Ne serait-ce pas faire tort au Christ, l’Époux de l’Église, que de consacrer une méditation aux liens de celle-ci avec l’Esprit Saint ? Nous ne le croyons pas ! Comme nous y invite un récent document romain, nous établirons ces liens en suivant les « quatre notes » de l’Église. Mais apportons au Pèlerinage les textes du Nouveau Testament, afin d’illustrer les notes trop synthétiques que voici, et prolonger notre méditation.
I) L’ESPRIT SAINT, « ÂME » DE L’ÉGLISE
A) La nécessaire Pentecôte ; naissance « visible » de l’Église
« Tout est consommé » peut s’écrier le Christ du haut de la Croix (Jn 19 30) ! Mais bientôt le Seigneur devra remonter vers son Père. Car la patrie de Jésus ressuscité, c’est la Gloire du Père (Cf. Jn 17 1-5) Tout serait donc fini ? Non, car l’Église, prolongeant la mission du Fils, va paraître visiblement. Cette naissance « manifestée, officiellement proclamée » (Pie XII) se fera à la Pentecôte. L’Église continue ainsi l’œuvre du Sauveur, en dispensant le message et la fécondité salvatrice.
B) L’Église Corps Mystique, « animée» par le Saint-Esprit
La Trinité habite l’Église, « in-habite » en elle. Le Fils a reçu mission du Père, il en est la Tête, le Chef. L’Esprit Saint, « Esprit du Fils », en sera le principe unificateur, l’âme, selon la forte parole du Pape Léon XIII : « Si le Christ est la Tête de l’Église, le Saint-Esprit en est l’âme »31.
II) L’ESPRIT SAINT, PRINCIPE DE L’ÉGLISE UNE ET CATHOLIQUE
Jésus, maître de Vérité, est remonté vers son Père. Tout menace alors l’édifice fondé, car les disciples sont sans expérience. L’Esprit Saint va être dans l’Église naissante et au cours des âges, principe de vie et d’action, principe de Force et d’Unité, d’Universalité et de Vérité.
A) L’Église, UNE, en vertu de l’Esprit Saint
« Écoutez, mes frères, s’écrie saint Augustin, l’Esprit qui fait vivre tout homme s’appelle l’âme Voyez ce que fait l’âme dans le corps. Elle vivifie tous les membres. Ainsi dans l’Église de Dieu en tels saints elle fait des miracles, en tels saints elle prêche la vérité, en tels saints elle garde la virginité, en tels saints elle observe la pudeur conjugale. Chacun a son œuvre propre, mais tous ont pareillement la vie »32.

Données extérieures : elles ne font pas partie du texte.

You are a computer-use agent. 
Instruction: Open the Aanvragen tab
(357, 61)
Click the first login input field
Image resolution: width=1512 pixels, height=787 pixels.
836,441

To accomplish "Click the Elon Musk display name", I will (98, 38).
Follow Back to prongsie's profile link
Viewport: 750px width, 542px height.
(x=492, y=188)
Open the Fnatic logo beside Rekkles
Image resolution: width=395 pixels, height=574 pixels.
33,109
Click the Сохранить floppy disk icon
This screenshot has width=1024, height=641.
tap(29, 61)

Ainsi, l’Esprit Saint, âme de l’Église, lie les divers âges de l’Histoire. Il vit en saint Pierre le Juif, en Augustin le Berbère, en Rose de Lima au Pérou, en Jean Bosco le Turinois, en Thérèse, le jeune Docteur de Lisieux …« L’Esprit Saint, un et le même, remplit et unit l’Église par son influence », dit saint Thomas33.

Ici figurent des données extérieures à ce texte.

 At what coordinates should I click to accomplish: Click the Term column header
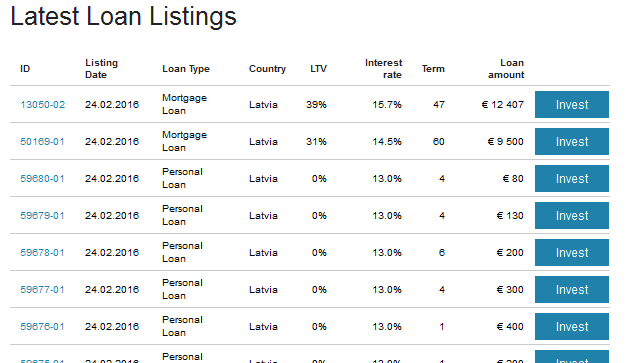pos(433,69)
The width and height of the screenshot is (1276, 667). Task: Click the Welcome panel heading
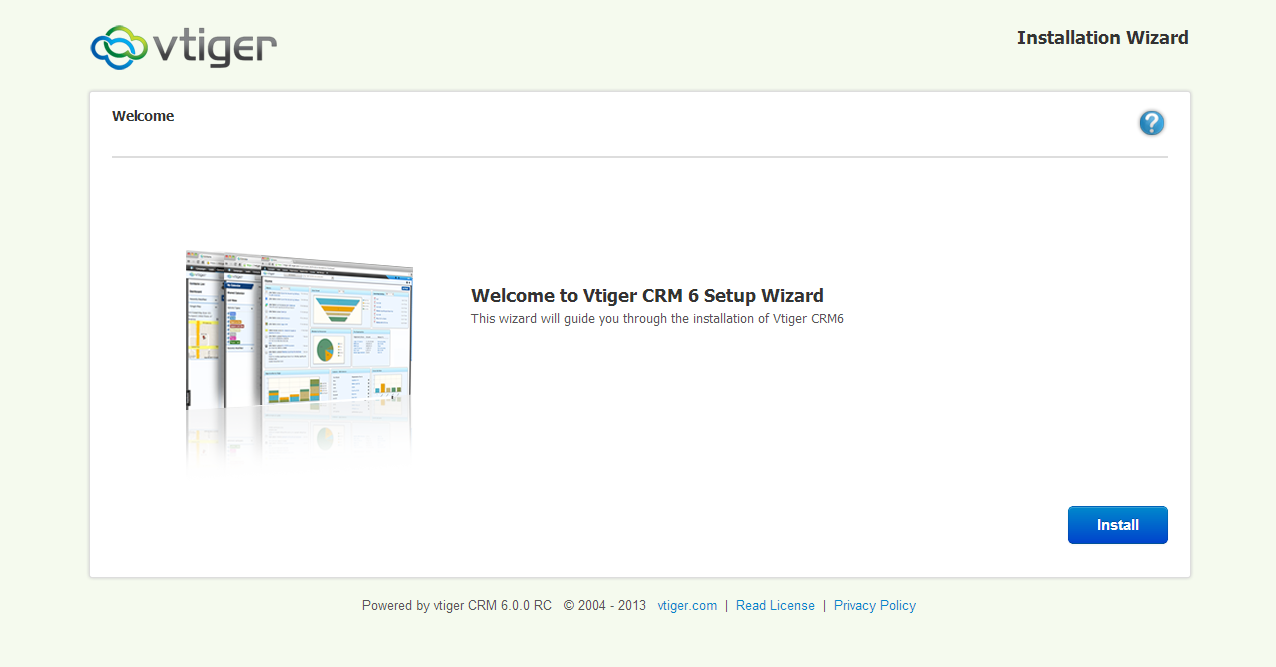(143, 116)
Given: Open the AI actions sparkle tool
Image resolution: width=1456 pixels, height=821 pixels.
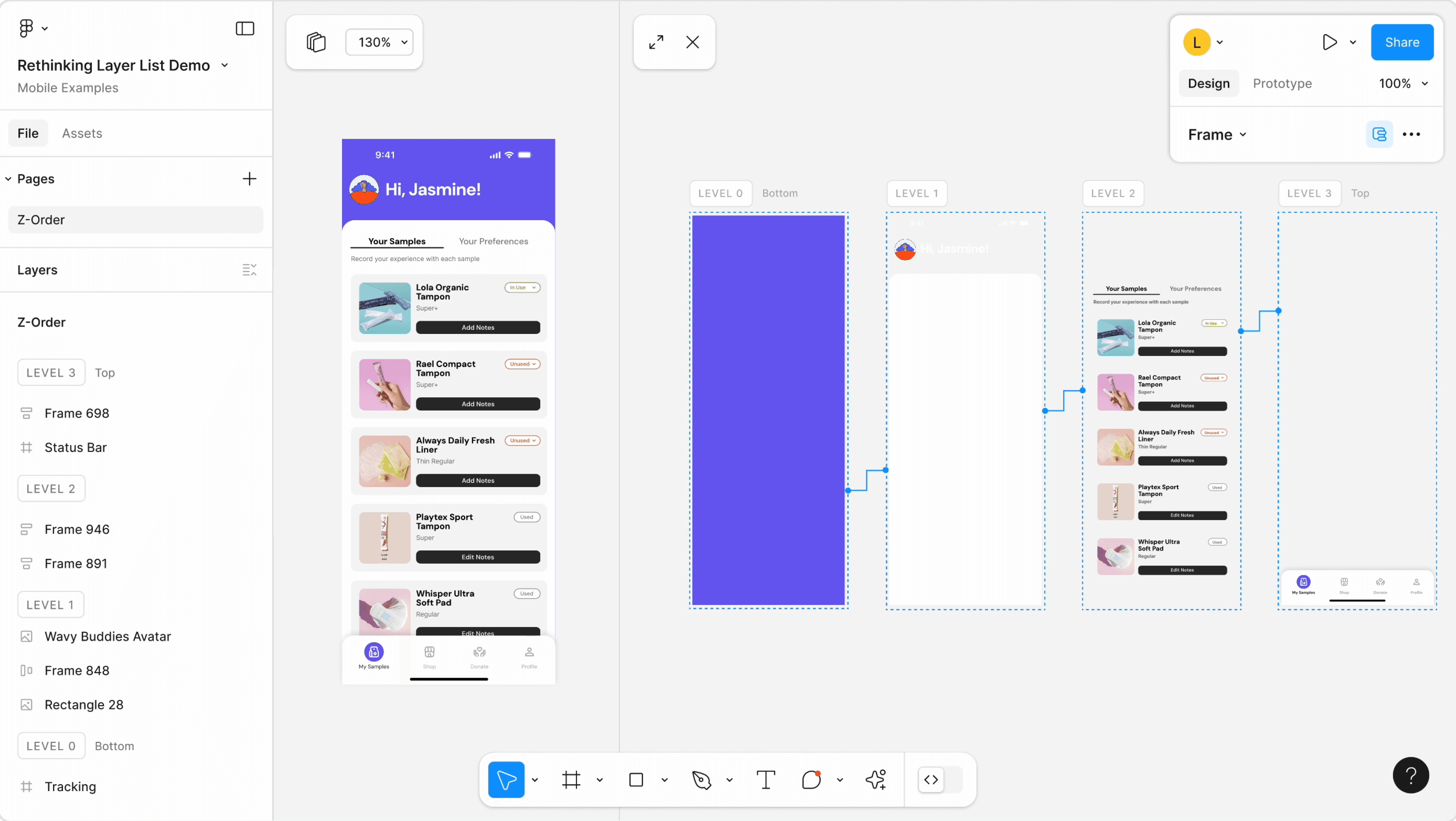Looking at the screenshot, I should point(875,780).
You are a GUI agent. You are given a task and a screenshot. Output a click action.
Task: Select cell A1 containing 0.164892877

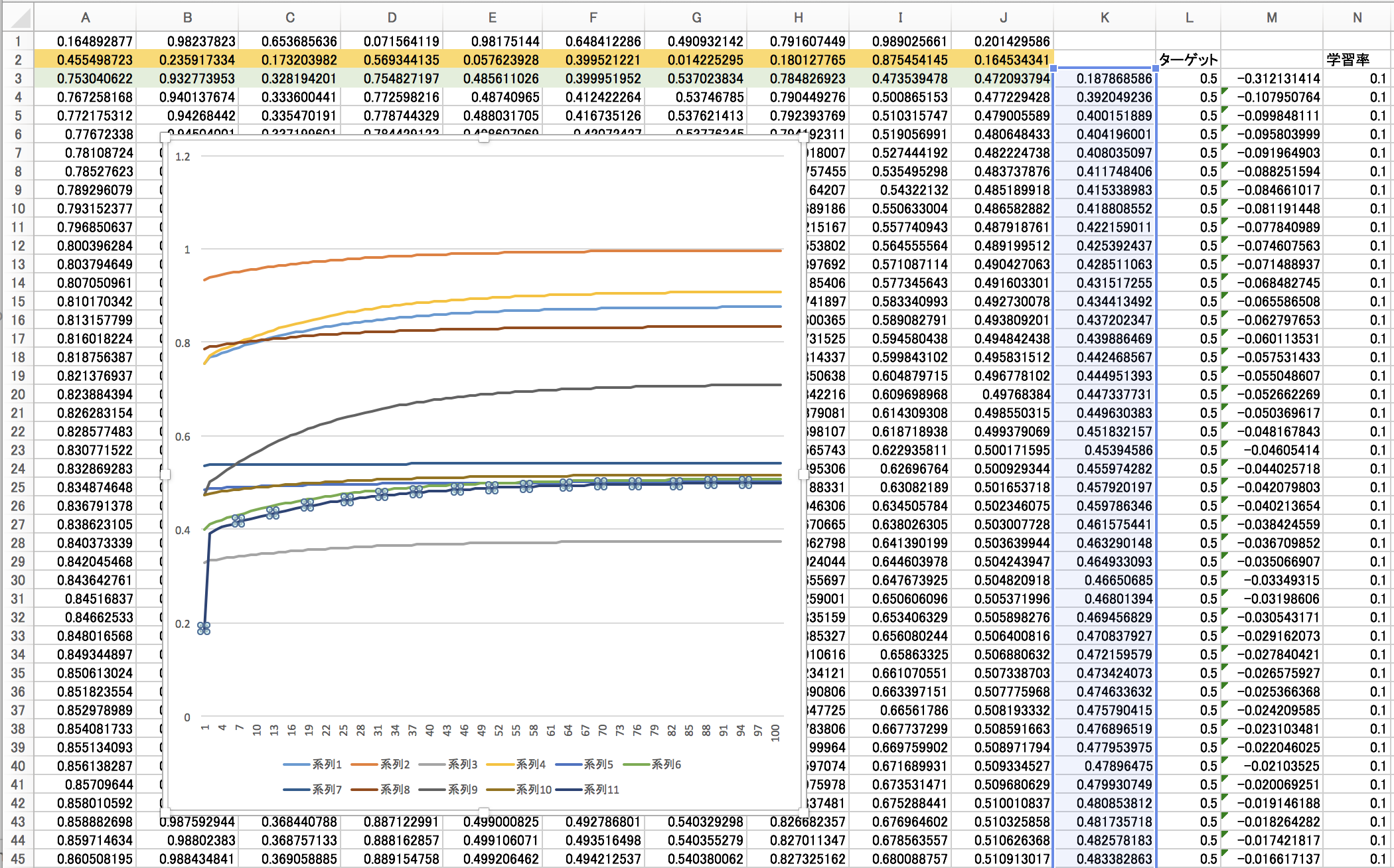[85, 41]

B) Cf. saint Paul aux Corinthiens : 1 Co 12
La diversité de l’Église dans son Unité inaltérée (malgré les dissensions, les divisions) s’explique par l’Esprit Saint. « Si l’Esprit n’était pas là, l’Église ne subsisterait plus ; mais si l’Église subsiste, il est manifeste que l’Esprit s’y trouve ». Saint Jean Chrysostome, qui prononce ces paroles, a bien raison ! Le Christ est toujours celui qui nous maintient dans l’unité, par l’œuvre de son Esprit, âme du Corps Mystique
C) Unité de doctrine et de prédication
Les paroles de Notre Seigneur sont formelles : « J’ai encore beaucoup à vous dire, mais vous ne pouvez pas le porter à présent. Mais quand II viendra, lui, l’Esprit de vérité, Il vous introduira dans la vérité tout entière »
(Lire tout le passage : Jn 16 12-15; puis Jn 1425-26).

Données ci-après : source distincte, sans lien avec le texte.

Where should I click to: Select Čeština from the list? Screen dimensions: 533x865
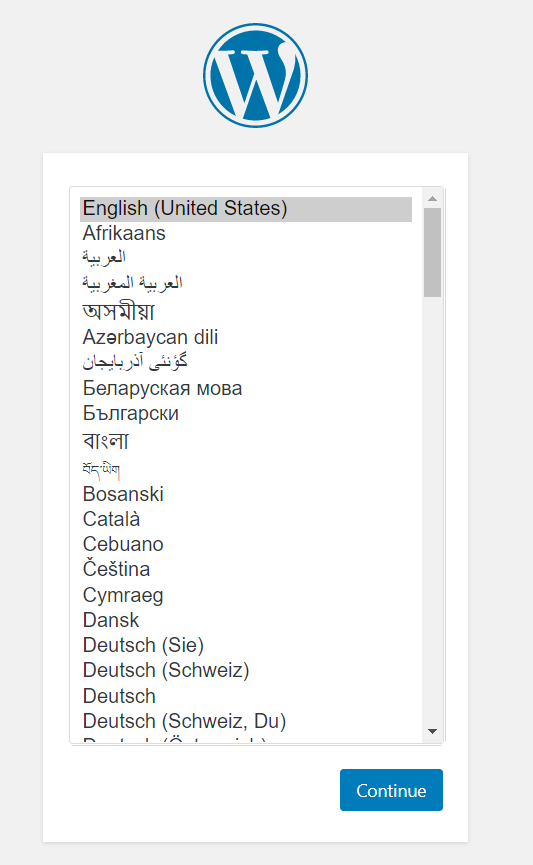pos(246,569)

Ainsi l’Esprit Saint va protéger l’unité de doctrine, tout au long de siècles troublés par tant d’hérésies, d’erreurs mortelles pour la foi.
– « Il a paru bon à l’Esprit Saint et à nous » peut dire saint Pierre à l’issue du premier Concile de Jérusalem (Ac 15 28). Aux temps apostoliques, l’Esprit Saint a octroyé aux Apôtres des lumières de révélation et, pour les rédacteurs des textes du
Nouveau Testament, une inspiration…
– Mais aujourd’hui ? Certes la Révélation est close lorsque meurt saint Jean, dernier des Apôtres à quitter cette terre. Mais l’Esprit ne reste pas inactif. On peut parler d’assistance de l’Esprit Saint. Sa lumière a été promise aux successeurs de Pierre en
vue de les secourir « non sans doute par voie de révélation, pour qu’ils publient quelque nouvelle doctrine, mais par voie d’assistance, pour qu’ils gardent saintement et exposent fidèlement la révélation transmise par les apôtres, à savoir le
dépôt de la foi ». Ce texte du Concile Vatican est formel : l’Esprit assiste le Magistère de l’Église, non pour créer, mais pour transmettre la Vérité reçue du Seigneur. C’est le pouvoir déclaratif, « magistériel » de l’Église hiérarchique.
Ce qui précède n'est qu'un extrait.